When graphics chip specialist NVIDIA (NVDA -2.28%) announced the $40 billion acquisition of Arm Holdings, it was a foregone conclusion that the company was going to try to extend its reach beyond GPUs. While that acquisition still needs to get past regulatory scrutiny, NVIDIA is wasting no time.
NVIDIA unveiled its first data center CPU earlier this week. The NVIDIA Grace CPU is an Arm-based processor aimed squarely at artificial intelligence and high-performance computing workloads. NVIDIA is claiming that the CPU can deliver a tenfold performance boost over existing server chips in some cases.
A wildly profitable business
Intel (INTC -1.55%) is the dominant leader in the server chip market. Chips based on the x86 instruction set are the industry standard, and Intel and rival Advanced Micro Devices are the only options.
Other companies have tried to make Arm-based servers a thing, and they've all failed miserably. Qualcomm, a leader in mobile chips, gave up on its quest to provide an alternative to Intel's server chips after the company failed to gain any traction. Qualcomm is now trying to sell server chips aimed at specialized tasks like AI, a much smaller market opportunity.
Intel makes a lot of money selling server chips, and that hasn't changed even as AMD steals market share. Intel generated $26 billion of revenue and $10.6 billion of operating income from its data center segment in 2020. The lack of alternatives means sky-high margins for Intel.
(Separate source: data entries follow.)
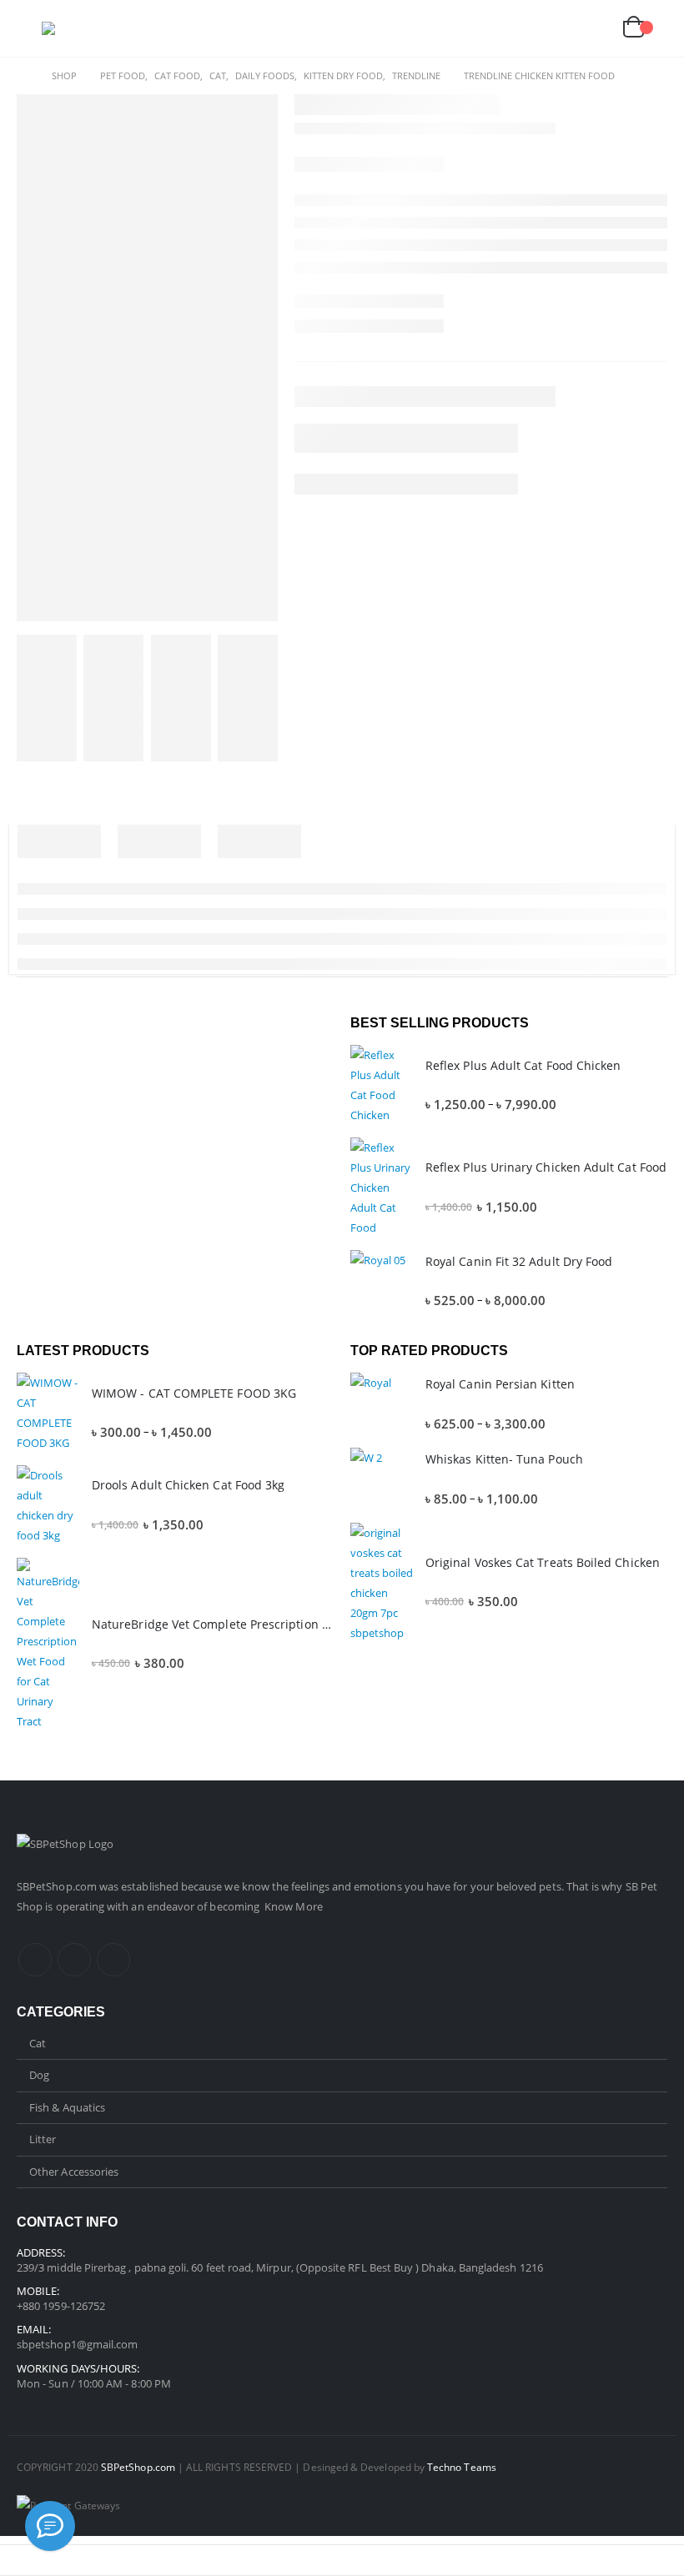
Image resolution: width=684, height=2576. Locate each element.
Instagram (74, 1959)
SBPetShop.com (58, 1886)
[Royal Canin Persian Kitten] (381, 1404)
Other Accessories (73, 2171)
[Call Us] (50, 2526)
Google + (113, 1959)
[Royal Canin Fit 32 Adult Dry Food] (381, 1281)
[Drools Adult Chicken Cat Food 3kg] (48, 1505)
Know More (293, 1906)
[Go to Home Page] (22, 76)
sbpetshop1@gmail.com (77, 2344)
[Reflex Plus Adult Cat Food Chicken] (381, 1085)
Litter (42, 2139)
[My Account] (555, 29)
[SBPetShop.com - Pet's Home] (87, 28)
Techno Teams (461, 2466)
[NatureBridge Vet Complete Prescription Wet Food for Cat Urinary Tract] (48, 1644)
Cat (37, 2043)
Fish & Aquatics (67, 2107)
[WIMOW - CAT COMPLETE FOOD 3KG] (48, 1413)
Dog (39, 2074)
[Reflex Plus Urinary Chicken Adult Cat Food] (381, 1187)
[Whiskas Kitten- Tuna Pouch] (381, 1479)
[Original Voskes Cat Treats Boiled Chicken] (381, 1583)
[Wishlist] (594, 29)
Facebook (35, 1959)
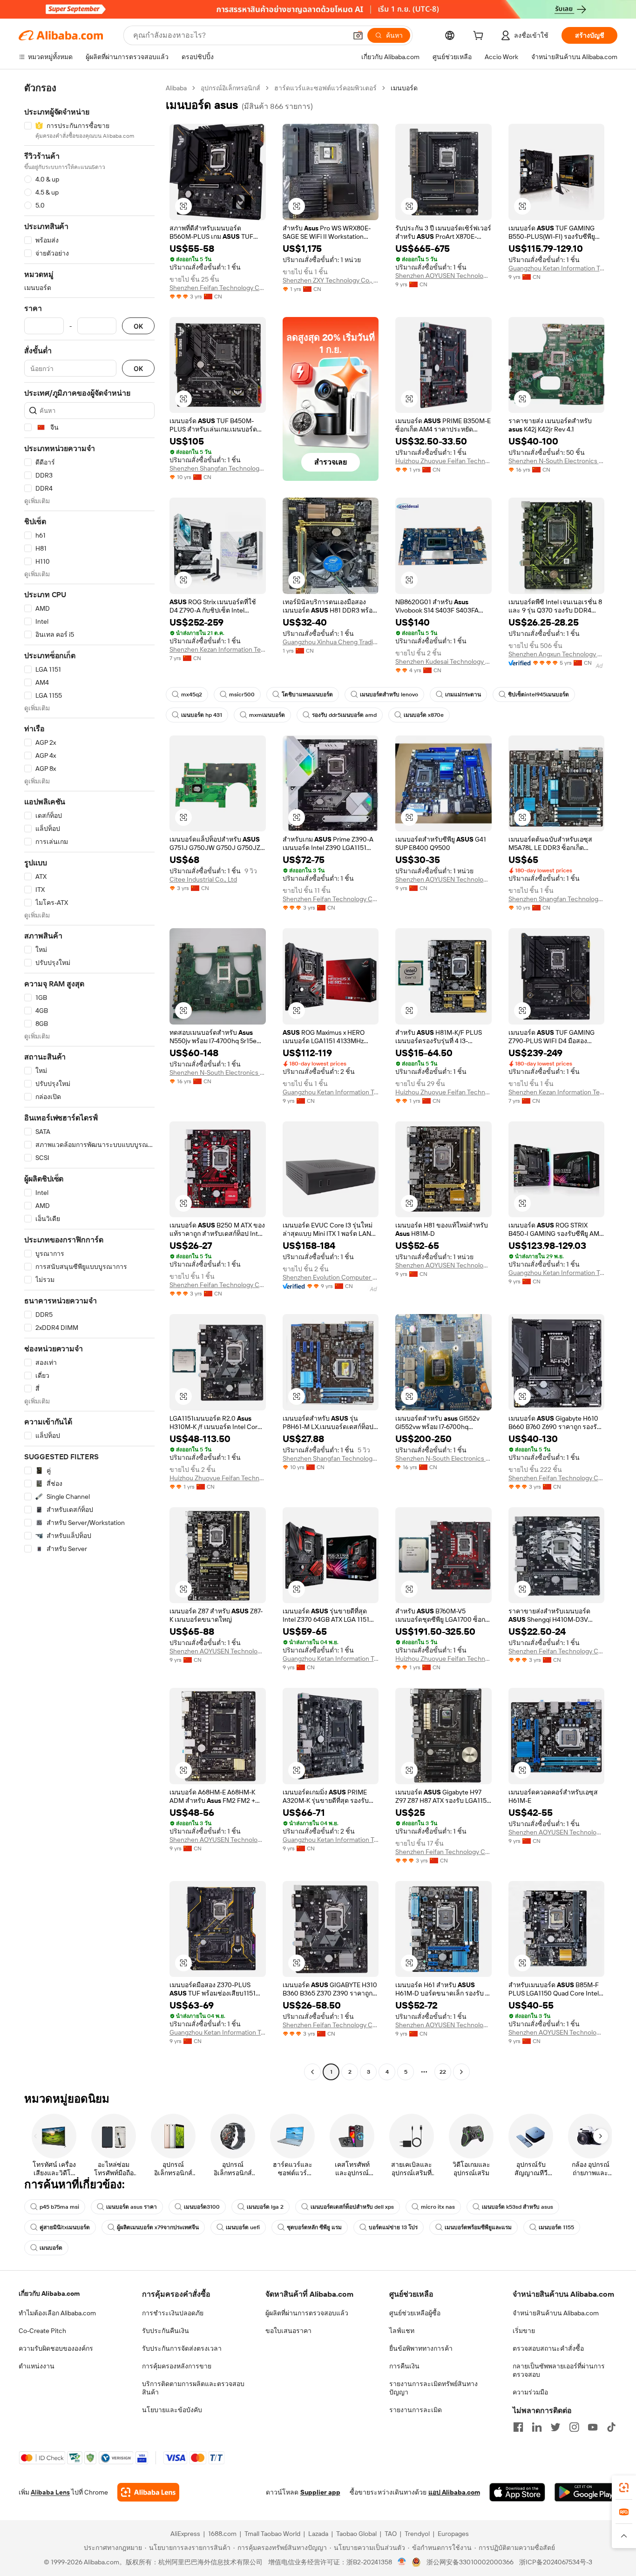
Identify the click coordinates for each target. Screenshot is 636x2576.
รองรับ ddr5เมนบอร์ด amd (344, 715)
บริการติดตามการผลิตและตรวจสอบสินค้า (193, 2388)
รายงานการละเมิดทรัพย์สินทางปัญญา (433, 2388)
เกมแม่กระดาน (463, 694)
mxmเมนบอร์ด (267, 715)
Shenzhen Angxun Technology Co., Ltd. (556, 654)
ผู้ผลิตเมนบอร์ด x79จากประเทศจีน (158, 2227)
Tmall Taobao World (272, 2533)
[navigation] (89, 1081)
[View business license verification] (402, 2562)
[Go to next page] (461, 2071)
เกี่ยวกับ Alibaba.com (49, 2293)
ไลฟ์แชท (401, 2330)
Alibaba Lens (50, 2492)
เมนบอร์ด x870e (424, 715)
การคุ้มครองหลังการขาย (176, 2366)
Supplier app (320, 2492)
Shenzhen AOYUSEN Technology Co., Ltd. (443, 275)
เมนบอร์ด (51, 2248)
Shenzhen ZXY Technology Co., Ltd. (331, 280)
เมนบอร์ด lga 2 (265, 2207)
NVIDIA isn't going after the entire server chip market, at least not right now. In its press release announcing the Grace CPU, the company was explicit in saying that "the vast majority of data centers are expected to be served by existing CPUs." Grace "will serve a niche segment of computing."
Going after AI workloads makes a lot of sense for NVIDIA. The company already dominates the market for data center GPUs, which are used for computationally intensive workloads that CPUs aren't well suited for. NVIDIA can get its foot in the door with Grace and build out an ecosystem around its CPUs. Once Arm-based server chips have a foothold, chipping away at Intel's dominance will be an easier task.
Grace won't be available until 2023, so Intel doesn't have anything to worry about just yet. But NVIDIA has managed to secure two supercomputer deals for its new CPU, a big vote of confidence in the company's efforts. The Swiss National Computer Center will use NVIDIA's Grace CPUs and its next-generation GPUs to power Alps, a new supercomputer set to go online in 2023. Los Alamos National Laboratory also has plans for a Grace-powered supercomputer.
Growing the data center business
The days of NVIDIA being primarily a gaming-focused company are long gone. The data center business is now nearly as big as the gaming business, generating about $1.9 billion of revenue in the most recent quarter. With NVIDIA able to offer a server CPU come 2023, the company's total addressable market will expand by billions of dollars annually.
NVIDIA will still need to build an ecosystem around these chips, and customers will need to commit to an architecture that has little presence in the data center. But NVIDIA is playing the long game, and there's a good chance the company will be able to carve out a portion of the data center CPU market for itself.